**Qué se pide**
Escribe la continuación del relato sobre el ocultamiento de los cadáveres de la familia real, a partir de su última oración.

**Texto proporcionado**
El único sobreviviente de la familia real fue Joy, el spaniel negro del zarévich. Fue rescatado por un oficial británico de la Fuerza de Intervención Aliada y vivió sus últimos años en Windsor, Berkshire, Reino Unido.
La Checa de Ekaterimburgo cargó los cadáveres en un camión y los condujo hasta el bosque cercano y al borde de la mina de oro abandonada. Entre las seis y las siete de la mañana Yurovski ordenó que el destacamento desnudara y quemara los cadáveres. Rescataron unos ocho kilos de diamantes que, según el relato oficial, fueron guardados en bolsas. Los indicios del sitio donde habían sido arrojados los cadáveres quedaron a flor de tierra: entre ellos, el cadáver del perrito Jenny, que los verdugos no se dignaron quemar, un diamante de diez quilates, regalo de Nicolás a Alejandra y que los asesinos olvidaron o dejaron caer por accidente sobre el pasto, al igual que la Cruz de Ulm del emperador.
De modo que hubo un segundo enterramiento. Yurovski regresó en la noche del 18 a Cuatro Hermanos, bautizado así por cuatro gigantescos pinos que crecieron de una sola raíz, convencido de que la profundidad de la mina de oro abandonada era escasa, unos tres metros, y de que había pozos mineros más profundos camino a Moscú. Junto a otro destacamento de la Checa, con bidones de querosén y ácido sulfúrico, hizo exhumar los cadáveres, cargarlos en un camión y encarar el camino a Moscú. Todo fue para peor. El camión se atascó en el barro y los cuerpos fueron a parar a una tumba cavada en el lodo, cerca de Porosenkov Log (Barranco de los cerditos). Tiraron sobre los cadáveres el ácido y cubrieron todo con tierra y ramas.

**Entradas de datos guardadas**

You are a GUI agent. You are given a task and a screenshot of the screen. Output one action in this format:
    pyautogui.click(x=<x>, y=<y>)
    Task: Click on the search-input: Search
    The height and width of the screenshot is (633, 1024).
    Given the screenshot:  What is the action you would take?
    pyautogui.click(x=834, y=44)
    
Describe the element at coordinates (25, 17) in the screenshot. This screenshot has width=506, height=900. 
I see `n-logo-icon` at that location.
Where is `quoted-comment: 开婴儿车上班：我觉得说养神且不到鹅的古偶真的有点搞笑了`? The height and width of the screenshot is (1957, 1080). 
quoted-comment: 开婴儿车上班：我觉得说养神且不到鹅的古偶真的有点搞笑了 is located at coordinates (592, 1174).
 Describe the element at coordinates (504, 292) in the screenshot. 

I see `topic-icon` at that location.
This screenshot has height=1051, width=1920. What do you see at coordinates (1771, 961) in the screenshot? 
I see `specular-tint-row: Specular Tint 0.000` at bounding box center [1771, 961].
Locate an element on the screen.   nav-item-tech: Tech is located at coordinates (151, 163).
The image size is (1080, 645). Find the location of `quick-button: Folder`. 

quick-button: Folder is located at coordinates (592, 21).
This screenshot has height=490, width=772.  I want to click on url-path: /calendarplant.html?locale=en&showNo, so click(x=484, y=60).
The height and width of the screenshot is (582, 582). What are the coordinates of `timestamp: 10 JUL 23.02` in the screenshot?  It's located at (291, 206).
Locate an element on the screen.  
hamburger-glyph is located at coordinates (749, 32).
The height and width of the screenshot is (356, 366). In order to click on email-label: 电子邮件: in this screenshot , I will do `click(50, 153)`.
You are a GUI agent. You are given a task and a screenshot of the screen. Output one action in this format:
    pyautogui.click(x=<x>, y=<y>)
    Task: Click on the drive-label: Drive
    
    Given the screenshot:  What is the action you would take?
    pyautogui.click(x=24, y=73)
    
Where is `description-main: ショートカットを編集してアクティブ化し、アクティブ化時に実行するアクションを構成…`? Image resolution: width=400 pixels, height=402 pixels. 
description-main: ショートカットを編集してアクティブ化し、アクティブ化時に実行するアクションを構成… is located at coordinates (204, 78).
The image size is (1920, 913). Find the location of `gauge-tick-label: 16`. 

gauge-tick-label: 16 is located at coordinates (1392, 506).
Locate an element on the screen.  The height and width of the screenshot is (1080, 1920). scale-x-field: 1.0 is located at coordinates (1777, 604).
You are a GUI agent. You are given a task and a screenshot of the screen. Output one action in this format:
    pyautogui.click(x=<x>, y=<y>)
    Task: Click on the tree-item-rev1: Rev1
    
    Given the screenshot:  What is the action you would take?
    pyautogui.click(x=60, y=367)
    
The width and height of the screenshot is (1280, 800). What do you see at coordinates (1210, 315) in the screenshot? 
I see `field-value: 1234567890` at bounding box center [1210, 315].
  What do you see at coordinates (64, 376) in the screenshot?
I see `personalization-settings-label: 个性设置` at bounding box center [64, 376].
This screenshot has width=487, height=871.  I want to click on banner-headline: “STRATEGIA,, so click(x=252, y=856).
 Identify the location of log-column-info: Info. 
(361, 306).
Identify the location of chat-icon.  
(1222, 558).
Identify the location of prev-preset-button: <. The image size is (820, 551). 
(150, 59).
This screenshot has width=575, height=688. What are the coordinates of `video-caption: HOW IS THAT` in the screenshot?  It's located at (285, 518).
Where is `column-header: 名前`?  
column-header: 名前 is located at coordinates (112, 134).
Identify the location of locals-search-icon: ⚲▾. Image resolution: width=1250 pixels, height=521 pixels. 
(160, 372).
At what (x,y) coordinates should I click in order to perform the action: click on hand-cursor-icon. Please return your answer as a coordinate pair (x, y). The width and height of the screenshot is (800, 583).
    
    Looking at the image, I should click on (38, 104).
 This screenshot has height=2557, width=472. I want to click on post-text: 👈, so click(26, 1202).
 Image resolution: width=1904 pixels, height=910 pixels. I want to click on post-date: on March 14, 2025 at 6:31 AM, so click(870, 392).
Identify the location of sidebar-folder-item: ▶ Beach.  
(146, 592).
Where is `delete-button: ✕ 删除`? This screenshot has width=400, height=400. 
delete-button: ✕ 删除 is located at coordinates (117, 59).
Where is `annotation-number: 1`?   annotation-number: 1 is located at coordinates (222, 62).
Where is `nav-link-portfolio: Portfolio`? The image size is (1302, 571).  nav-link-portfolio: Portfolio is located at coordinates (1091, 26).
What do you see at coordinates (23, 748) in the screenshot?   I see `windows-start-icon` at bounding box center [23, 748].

**Respuesta al ejercicio**
Yurovsky separó el cuerpo del zarévich y de una de sus hermanas para enterrarlos a unos quince metros de distancia, con la idea de desviar la atención de la otra fosa común, con el resto de los cadáveres. El cadáver de la mujer enterrada con el zarevich estaba desfigurado y Yurovski creyó que era el de Anna Demidova, la dama de honor de la zarina, pero era el la gran duquesa María, una de las hijas del zar. Los dos cuerpos fueron carbonizados en una hoguera, sus huesos fueron luego destrozados con espadas y arrojados a un pozo más pequeño. En 2007 se encontraron 44 fragmentos óseos de ambos cadáveres, que esperaron una completa identificación hasta 2007. El sitio del entierro se mantuvo en secreto hasta 1989.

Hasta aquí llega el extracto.